When I went off to high school, I started wearing my Dad's old graphic college tee's. You know, like the ones which have made a major resurgence in stores most stores these days, but when I was in high school they could only be found in sketchy second hand stores. I covered my binders in fun fur, used an old electrical supply box as a purse, brought stuffed animals to my sporting events, and even sewed my own unusual Mod Robes knockoffs. Needless to say, I let trend reports fall by the wayside early enough in my socially formative years that I have no problem ignoring them now as an adult.
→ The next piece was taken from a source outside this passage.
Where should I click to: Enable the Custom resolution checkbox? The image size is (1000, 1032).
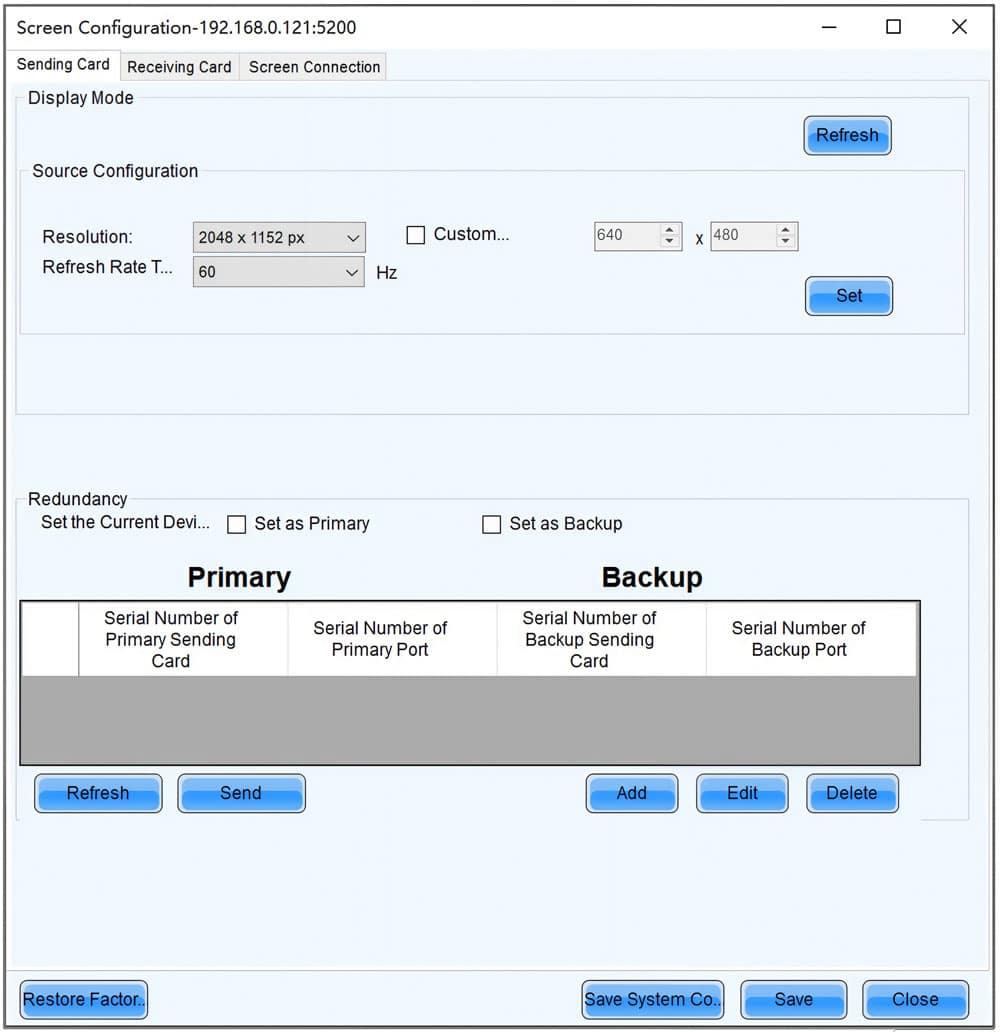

 Showing off my handmade ModRobes knockoffs at a random building in New York City

So I was surprised by the reactions that I saw and heard from some people when I installed a rainbow array of dreadlocks in my hair.



My day jobs are all customer-service related, so I get to have mini-conversations with lots of different people during my shifts. I'd see children peeking their heads over the top of their booth (one of my jobs is working as a waitress) pointing in my direction whispering "rainbow hair!" in an excited way. I see customers eyes get a little wider when I welcome them and they look up at me and sense they might be in for a bit of a different dining experience. I get to enjoy the occasional shout from across a street or from inside a moving car, "Your hair is awesome!". And it's always fun to have a mini-bonding moment with someone else who is just as adventurous and has brightly coloured hair like mine.

But some of the things that people have uttered hurt my heart just a little; not for me, but for them:
"I'm too old to do something like that to my hair."
"I could never pull off something like that."
"I work in an office."
"My boyfriend/girlfriend wouldn't like it."

That's just your lack of confidence showing. Confidence goes a long way- do what you want to do, hold your head up high, put your shoulders back, look in the mirror and tell yourself you're awesome and keep believing it and you can pull anything off.

It's amazing how committed we are as a society to micromanaging our images and making sure that people perceive us exactly how we want to be perceived, whether that's being true to our own unique natures or not. It's so easy to lose touch with who you are if you are always trying to present something different to the world.

Having these dreads have shown me how many people really want to break out of some sort of social confinement, and they just don't think it's an option for them. Some people don't even realize that they're being inhibited until they have a chat with me about my crazy rainbow hair.

To those of you who may be feeling this way, what are you waiting for? Of all the things that other people might think about you, what YOU think of you is the first and most important opinion out there. Everyone else comes second.

So go out there and find your own rainbow dreadlocks, in whatever form they might appear in your life and wear them proudly, without apology.

*Maria

Frequently Asked Questions:
1) Who did that for you?
- I did it.
2) How long did it take?
- 10 hours of wrapping hair to install them, and about 2 weekends of binge-watching Netflix to make the dreads in advance.
3) How do they stay in?
- My hair is woven through a loop at the top of the dreadlock and then wrapped around in a criss-cross fashion with a little elastic band where my natural hair ends.
4) WHY?
- Because I love rainbows... AND because I wanted to see if I could successfully make my own (synthetic) dreadlocks. It was a craft challenge that I gave myself and whole-heartedly accepted.
5) Can you wash them?
- Yes, just like normal hair, but I get to use much less conditioner.
6) Are they heavy?
- Only during the week while I was getting used to them.

1 comment:

  1. Wonderful! Thank you for being honest about Who. You. Are!